Transcribe the entries below exactly, starting with the line that has "Screen dimensions: 975x464" and stopping after the line that has "Given: Select the localhost value"; no pictures belong in the copy.

* [AVAILABLE DATA]:
==*==

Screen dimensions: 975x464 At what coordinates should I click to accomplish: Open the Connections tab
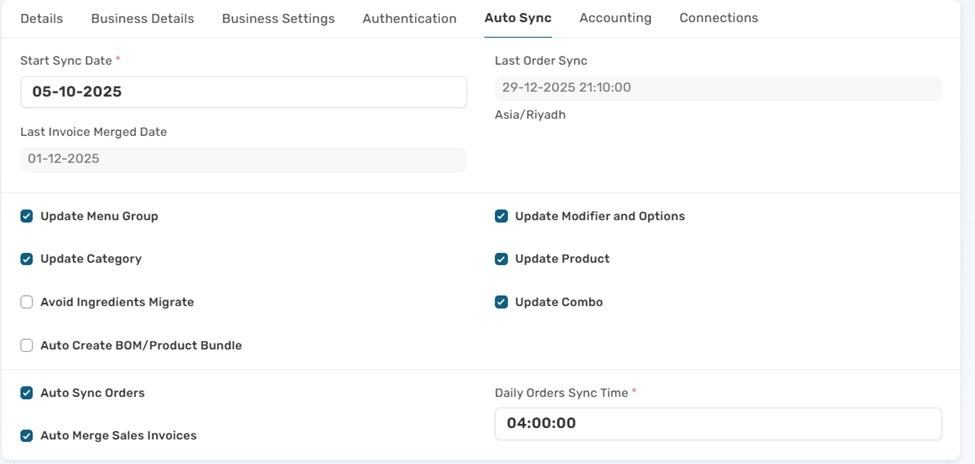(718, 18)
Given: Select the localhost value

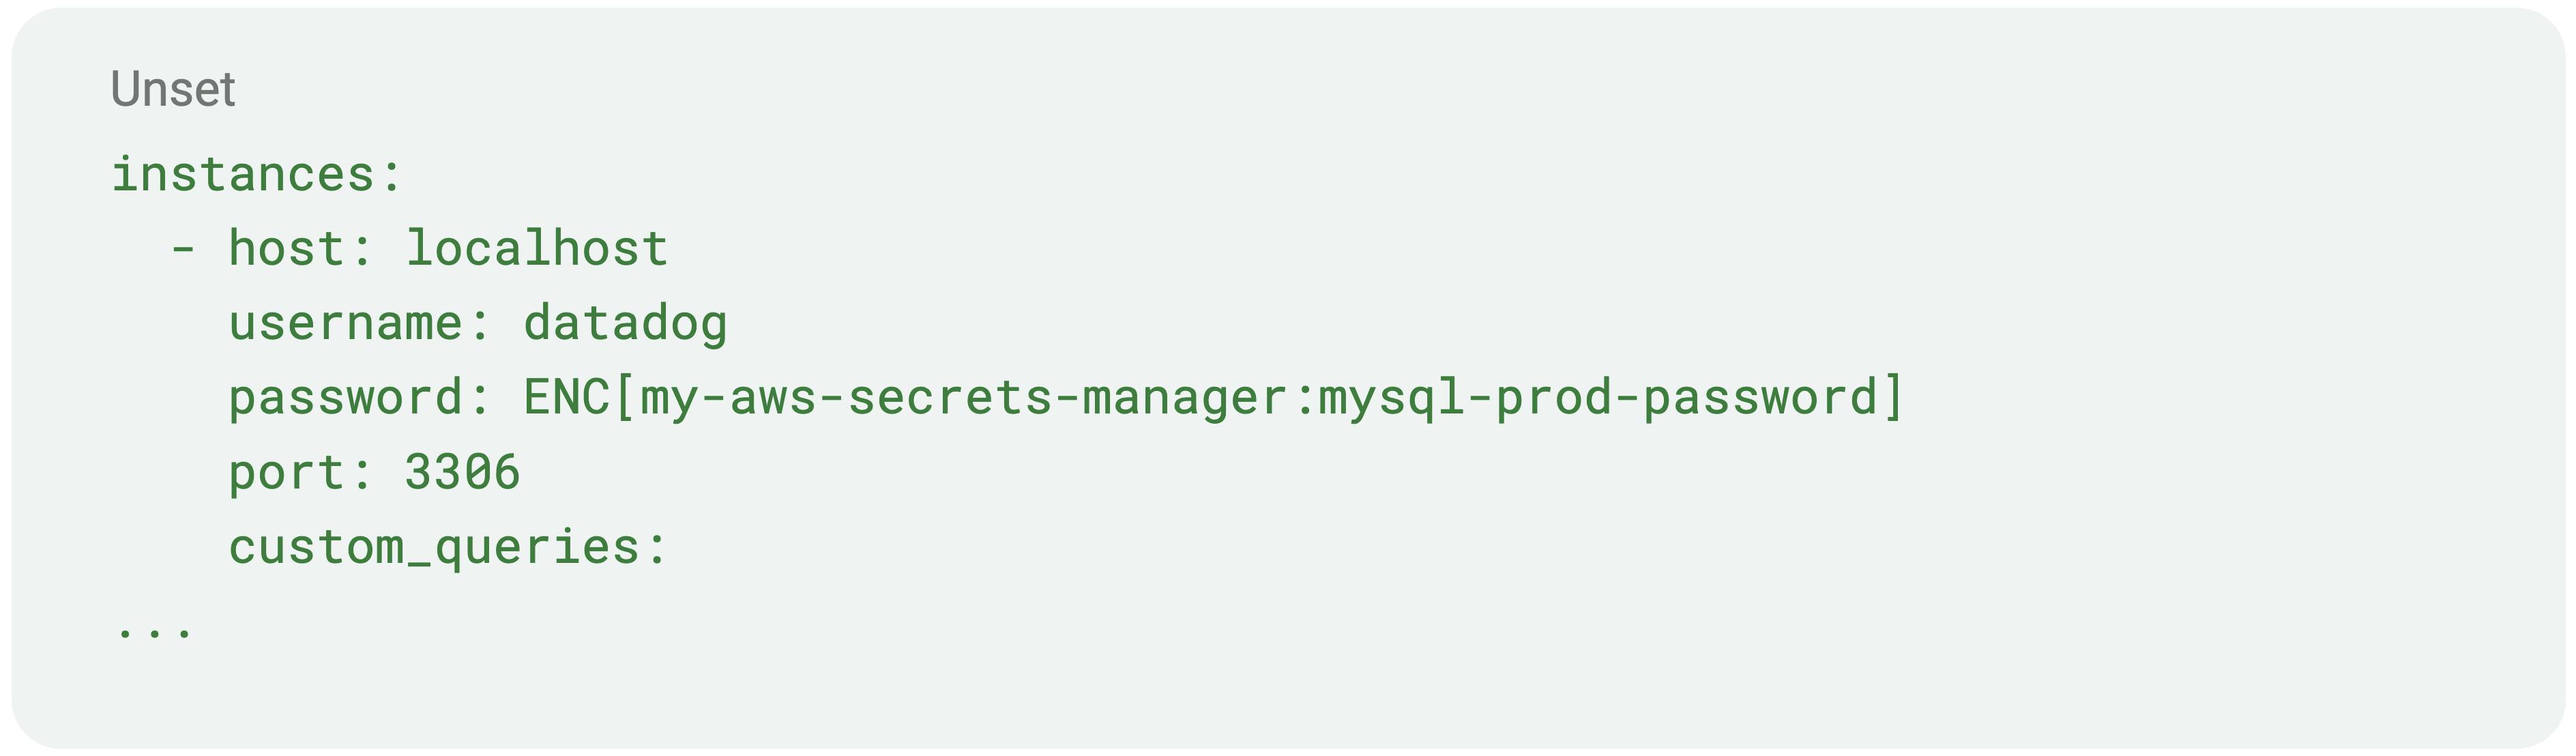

==*==

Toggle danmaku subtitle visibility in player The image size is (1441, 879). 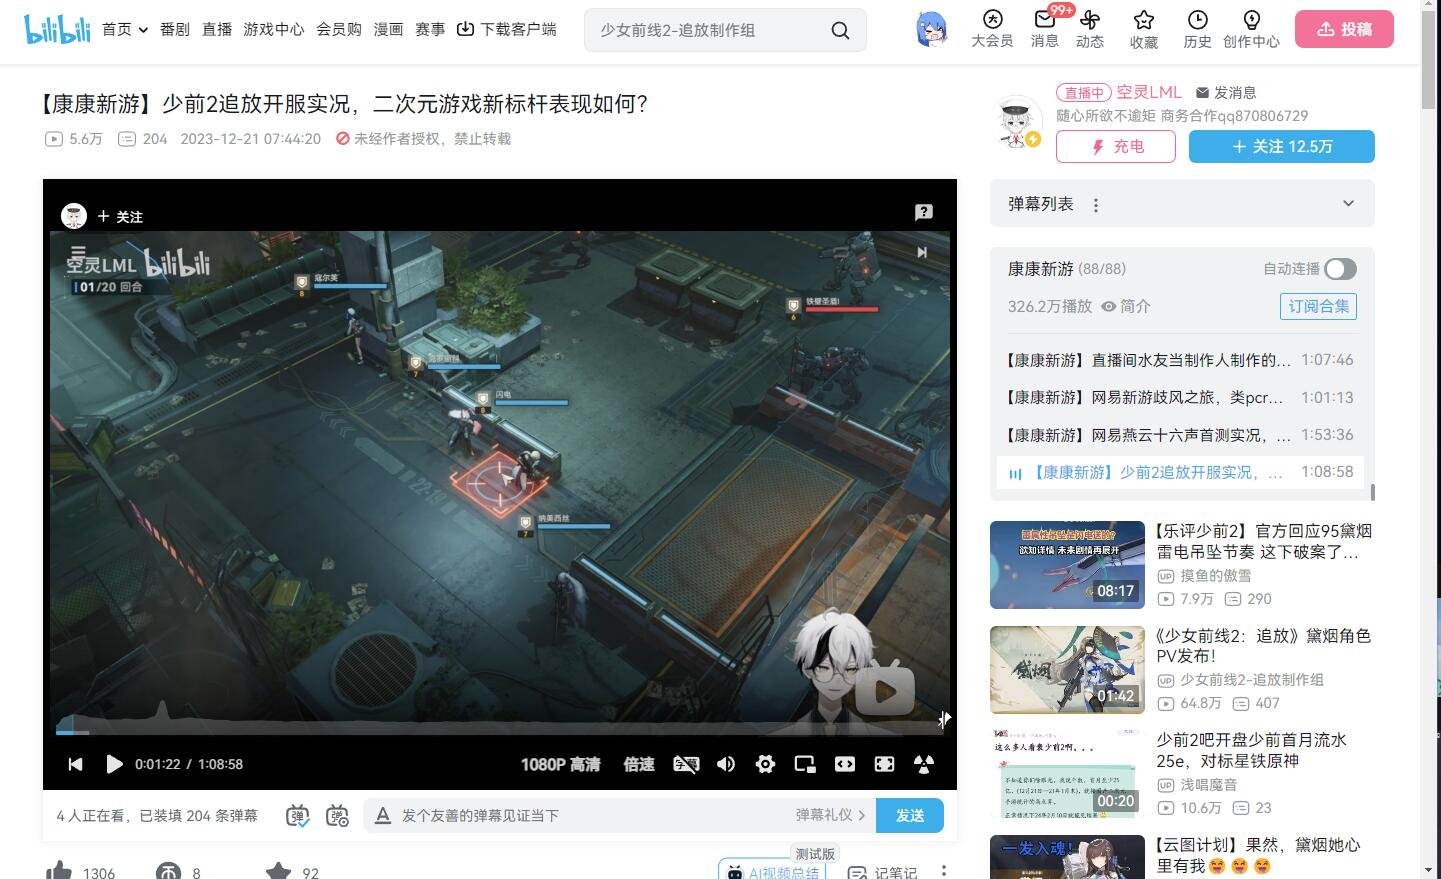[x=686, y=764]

==*==

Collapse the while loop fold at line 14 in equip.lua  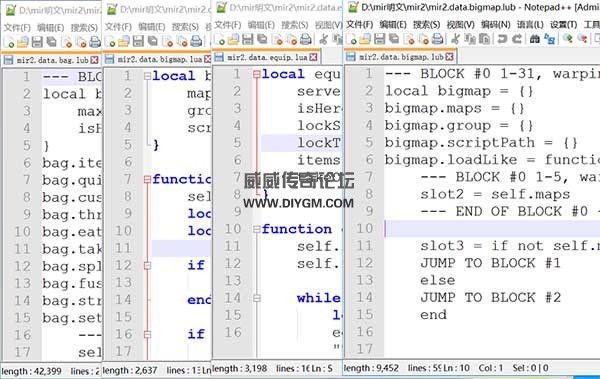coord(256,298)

==*==

* [WRITTEN SOLUTION]:
Screen dimensions: 975x464 At what coordinates should I click to accomplish: Open the Connections tab
(718, 18)
Given: Select the localhost value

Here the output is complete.